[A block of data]
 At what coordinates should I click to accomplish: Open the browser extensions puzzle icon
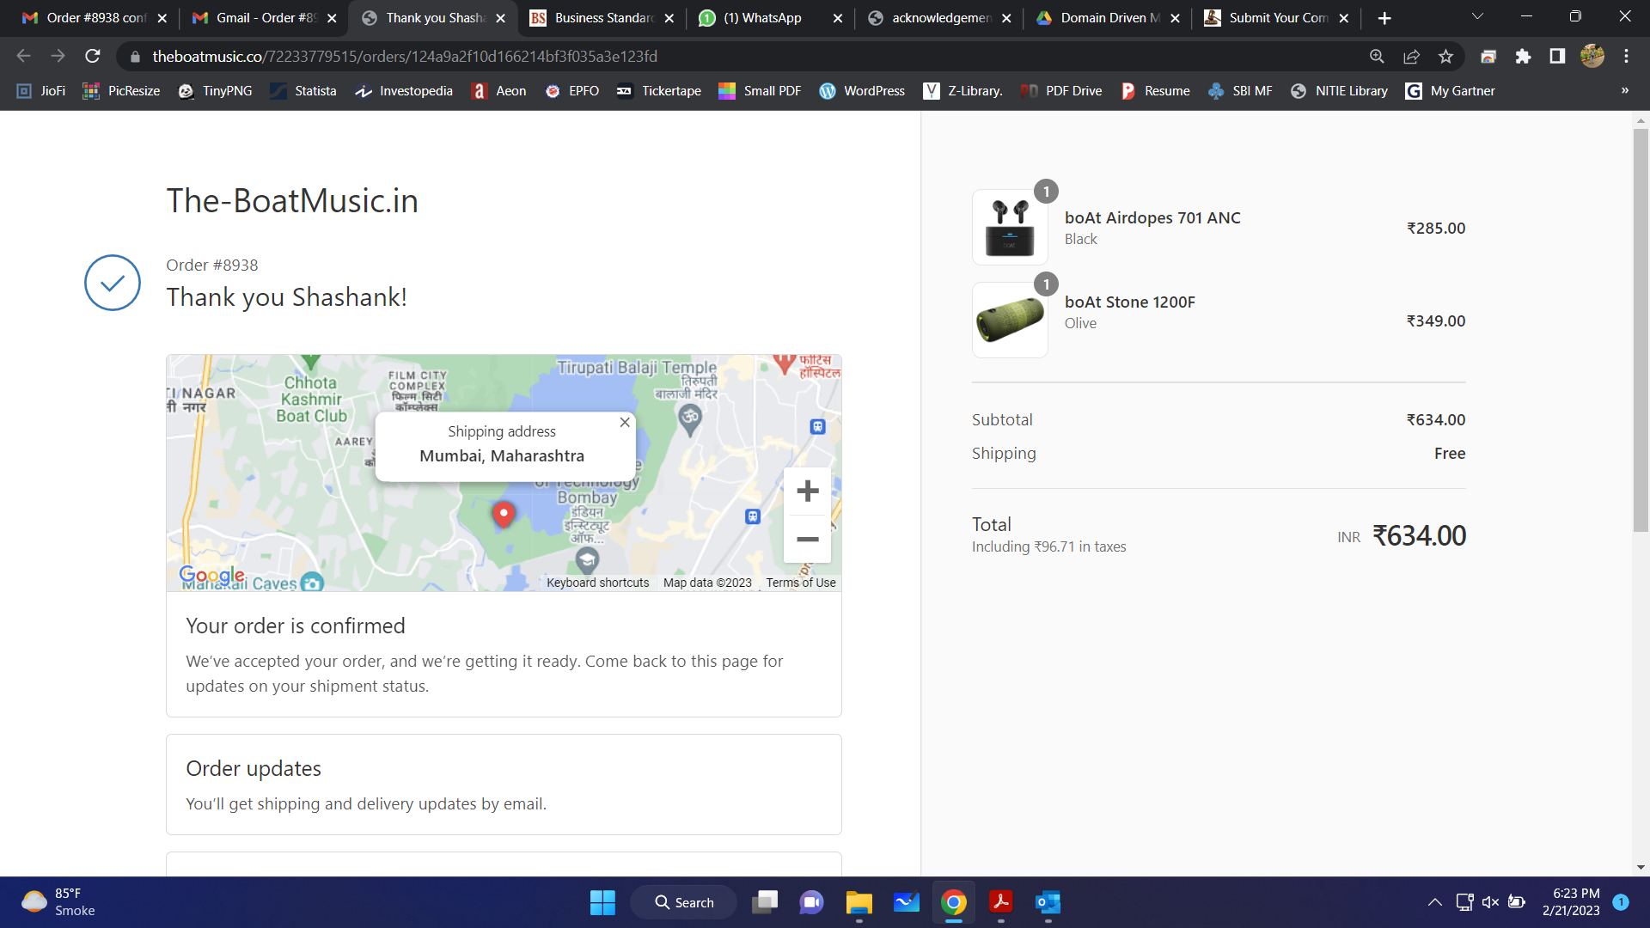click(1523, 56)
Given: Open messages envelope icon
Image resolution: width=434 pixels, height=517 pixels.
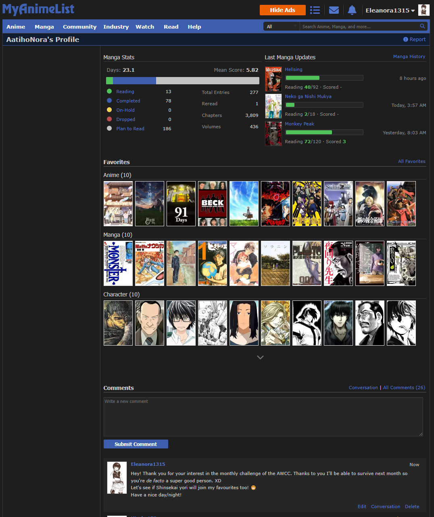Looking at the screenshot, I should (334, 10).
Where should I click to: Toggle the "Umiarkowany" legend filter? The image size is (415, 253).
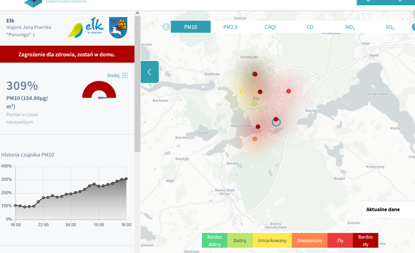272,240
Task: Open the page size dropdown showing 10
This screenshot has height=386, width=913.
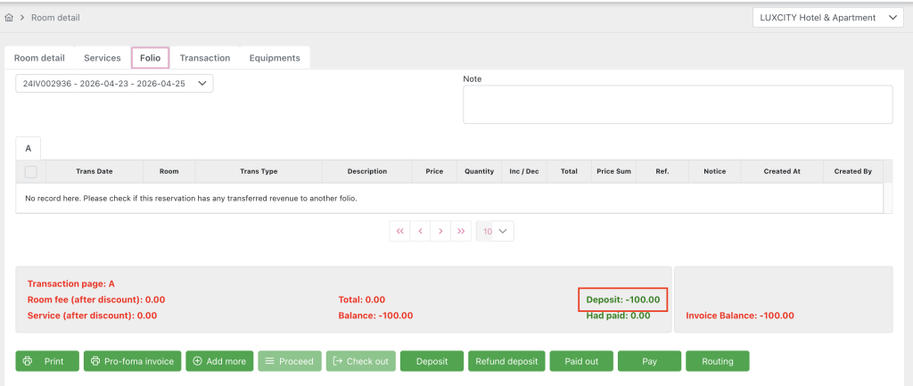Action: 495,231
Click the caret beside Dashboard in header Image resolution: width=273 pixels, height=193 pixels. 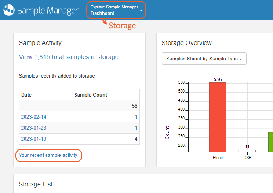click(x=141, y=10)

§ **What you need to do**
Starting with the first line of the rows and ending with the line that contains "Action: 495,231", write those lines out as a numbered list with blank lines skipped. Leave the pictures out.

§ **Result of the exercise**
1.  At what coordinates should I click to accomplish: Open the browser extensions puzzle icon
2. click(1523, 56)
3. Given: Open messages envelope icon
4. Image resolution: width=434 pixels, height=517 pixels.
5. Looking at the screenshot, I should (334, 10).
6. Where should I click to: Toggle the "Umiarkowany" legend filter? The image size is (415, 253).
7. 272,240
8. Task: Open the page size dropdown showing 10
9. This screenshot has height=386, width=913.
10. Action: 495,231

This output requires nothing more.